It’s common to hear a church leader struggle with the challenge of developing and discipling their givers when their church’s giving records are closed. My company, MortarStone Generosity, provides data analytics and intelligence software that measure the recency, frequency, volume and tenure of givers so that church leaders can encourage givers to take steps toward a lifestyle of generosity. But the elephant in the room is that dollars are associated with names, which can create heartburn for church leaders who are unaccustomed to privileged information.
Many, if not most churches have strict rules about who has access to information, citing Matthew 6:1-4 as the reason for strict observance of secrecy. Let’s look at it.

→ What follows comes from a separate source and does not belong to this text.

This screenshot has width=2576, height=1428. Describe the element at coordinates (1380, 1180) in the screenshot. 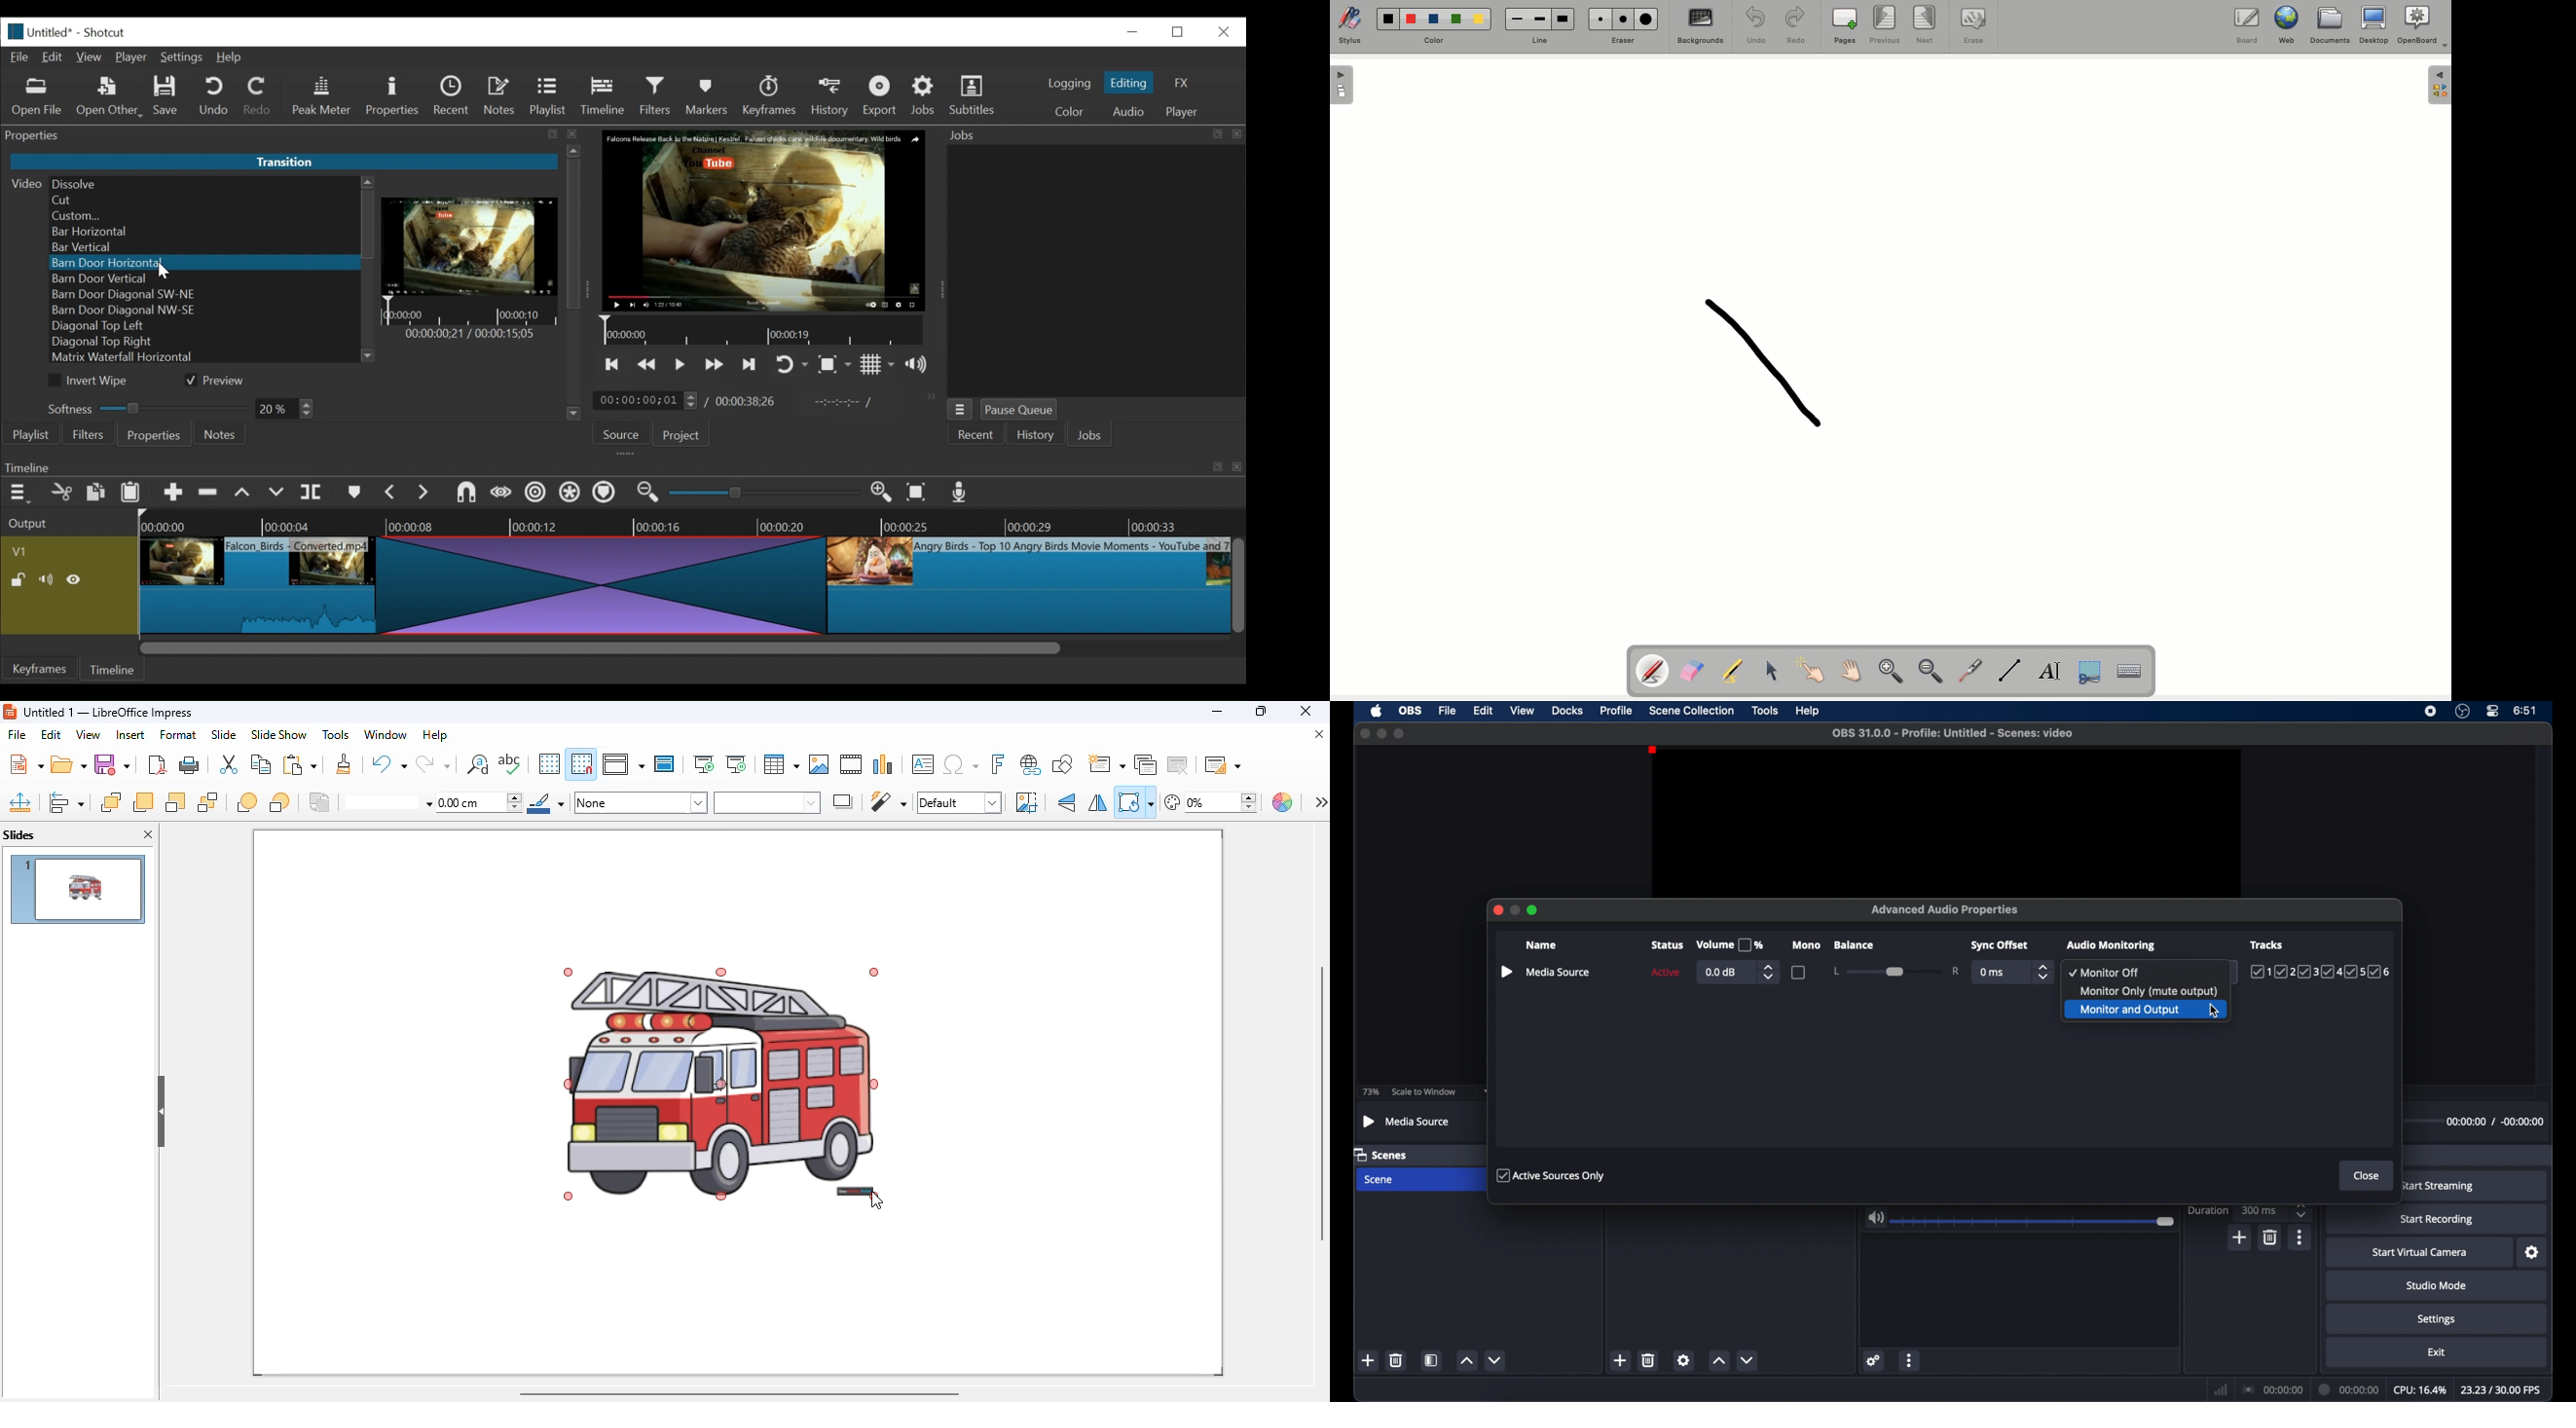

I see `scene` at that location.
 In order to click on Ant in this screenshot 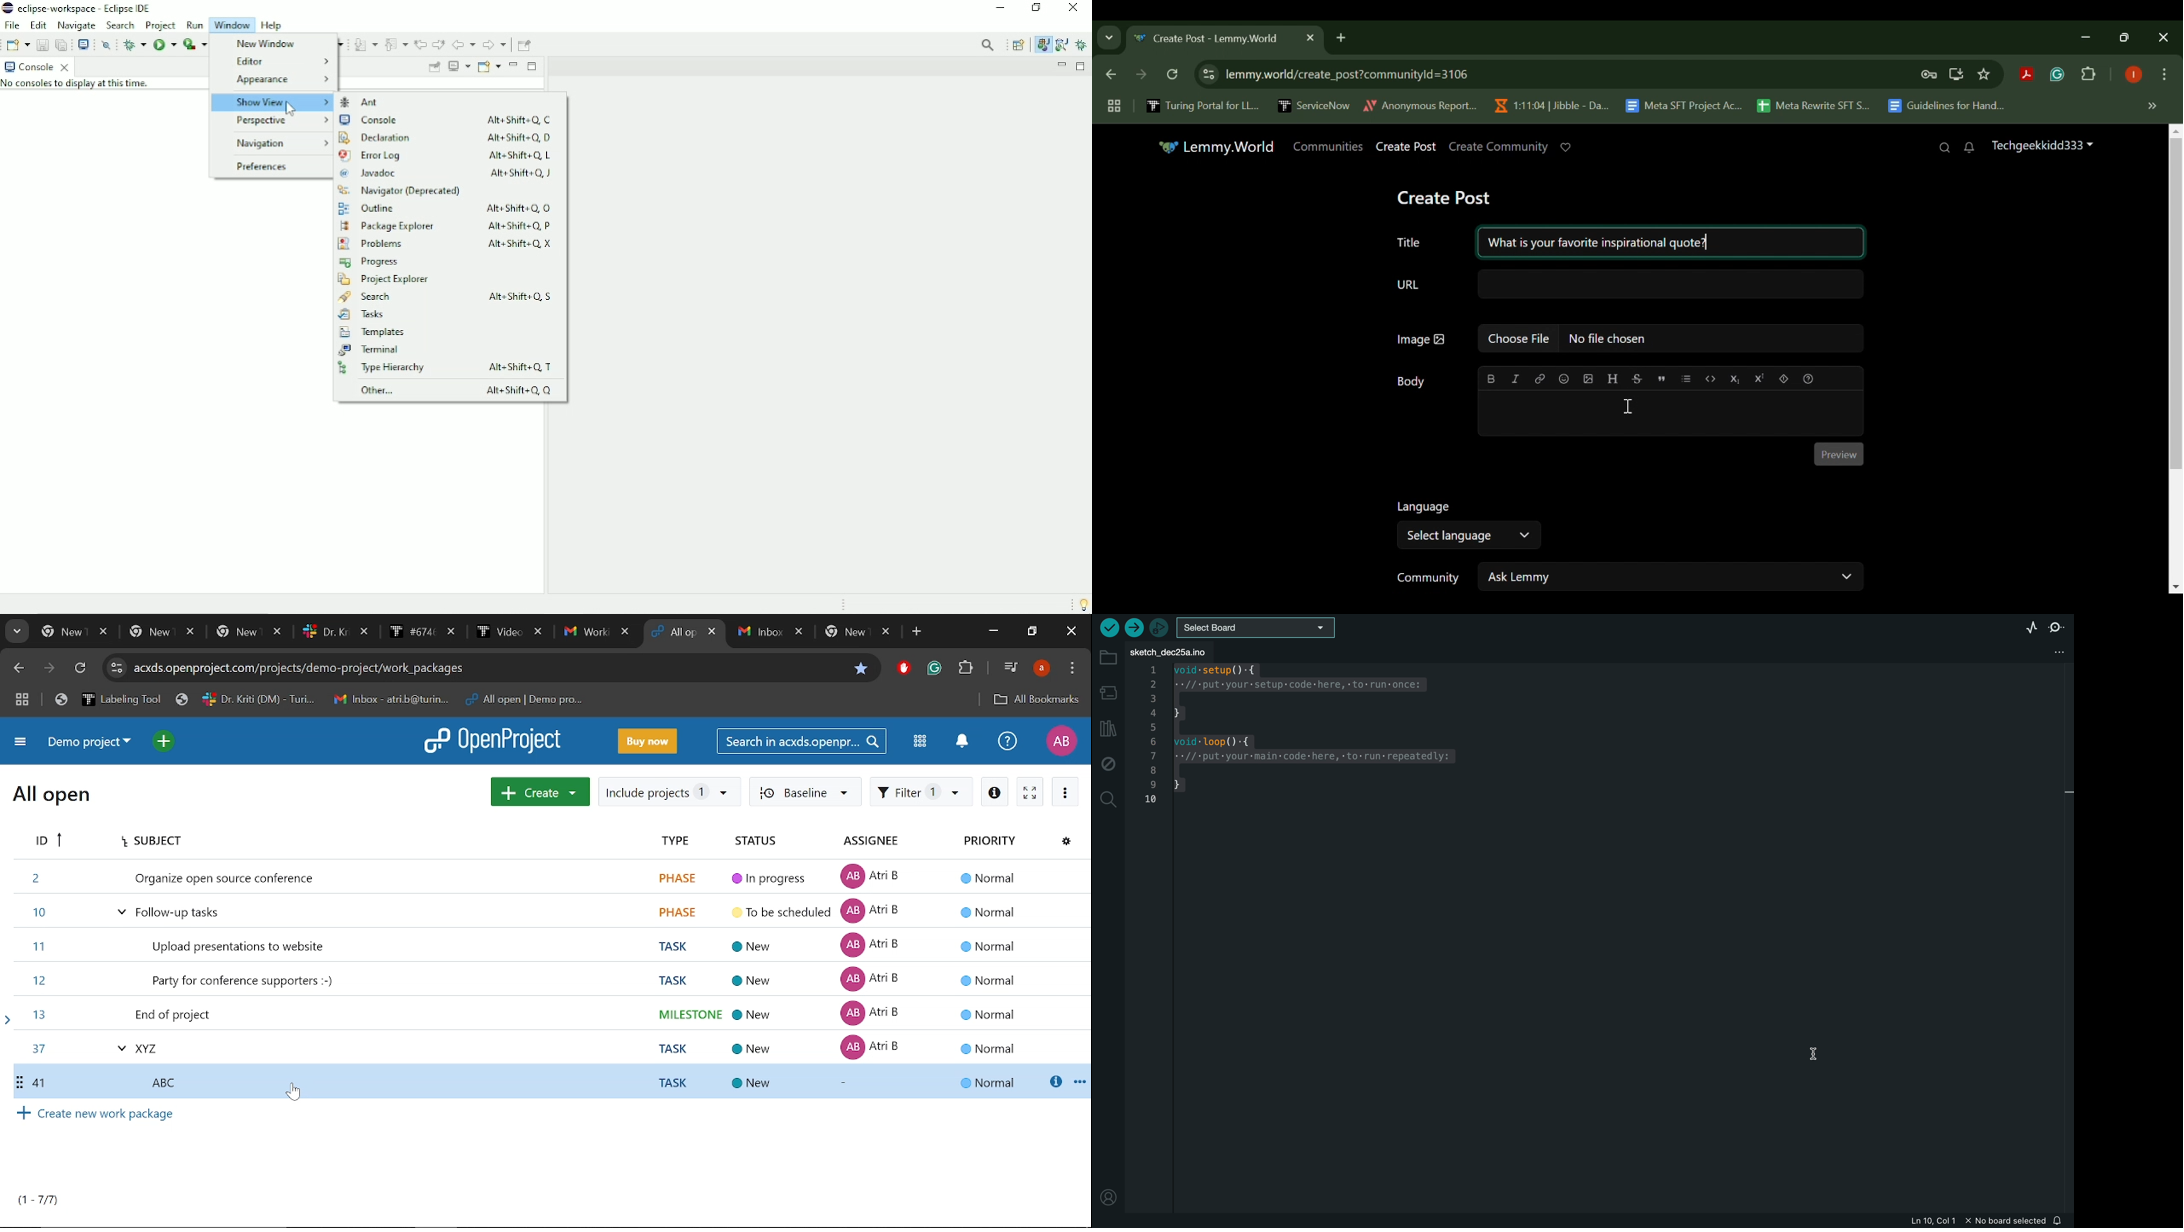, I will do `click(369, 102)`.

“Watch out! Don’t do your good deeds publicly, to be admired by others, for you will lose the reward from your Father in heaven. When you give to someone in need, don’t do as the hypocrites do—blowing trumpets in the synagogues and streets to call attention to their acts of charity! I tell you the truth, they have received all the reward they will ever get. But when you give to someone in need, don’t let your left hand know what your right hand is doing. Give your gifts in private, and your Father, who sees everything, will reward you. (Matthew 6:1-4, NLT)
Jesus began this portion of the Sermon on the Mount with a thematic statement that would serve for the three points that follow: giving, fasting, and praying. So right up front, Jesus wants us to know that he assumes that his disciples will give, fast and pray, but these practices should be done in a way that is not self indulgent. The word hypocrite is featured in the text, and is borrowed from the secular world of theater. Actors in Greek theater would wear masks (think “comedy and tragedy”) and assume the role of whichever character they would play. So the word simply means “one who wears a mask,” but came to colloquially refer to a person who pretends to be someone they are not, or a hypocrite. Those who act with hypocrisy receive their apecho. Apecho, translated “reward” is a business term that refers to a receipt that is provided when a transaction has been paid in full. Jesus is literally saying that when we give in a way to be noticed by others, we have our receipt.
Having said that, Jesus instructs his disciples to not let their left hand know what your right hand is doing. Scholars are divided about what this means, but the general idea is to not give with both hands because in so doing, you draw attention to what you’re doing. If you think about how you may have passed notes in Jr. High School during class, you will get the idea of what Jesus is saying.
His admonition directly follows this instruction, where Jesus directs us to do our giving in kruptos (as in cryptic). Every English translation will interpret kruptos as “secret,” except the New Living Translation which translates the word as “private.” The word kruptos is used in the New Testament to mean secret when it is describing concealment. For example, Jesus said what we do in kruptos will be shouted from the housetops. (Luke 12:3) He also describes the person in the parable of the talents who took his one talent and buried (kruptos) it in the ground. (Matthew 25:14-30). But the definition of kruptos is not limited to concealment. It can also mean “to escape notice.” And this is how Jesus is using the word as it relates to our giving.
If you think about it, there are many examples in the Bible that describe the amount of a particular offering. Solomon’s gift offered on the day of the Temple’s dedication is itemized. Then there’s the woman who gave two coins, and in Acts we have Barnabas’ gift given as the result of the sale of real estate. Unfortunately in the next chapter, we know all about the size of the gift presented by Ananias and Sapphira.
The point here is that there is no single passage in the Bible that calls for confidentiality of giving. Giving confidentiality is a fiduciary responsibility of any not for profit organization who closely holds information that has been entrusted to them by contributors. Most not for profit boards routinely talk about both donors and the size of their donations. In fact, Pastors and church governing boards who are ignorant of their members giving are among the exception to this generally accepted practice. But however this is practiced within churches, it should be based on the church’s governance as fiduciaries. Whatever you do, don’t say “this is what the Bible says.” Because it doesn’t.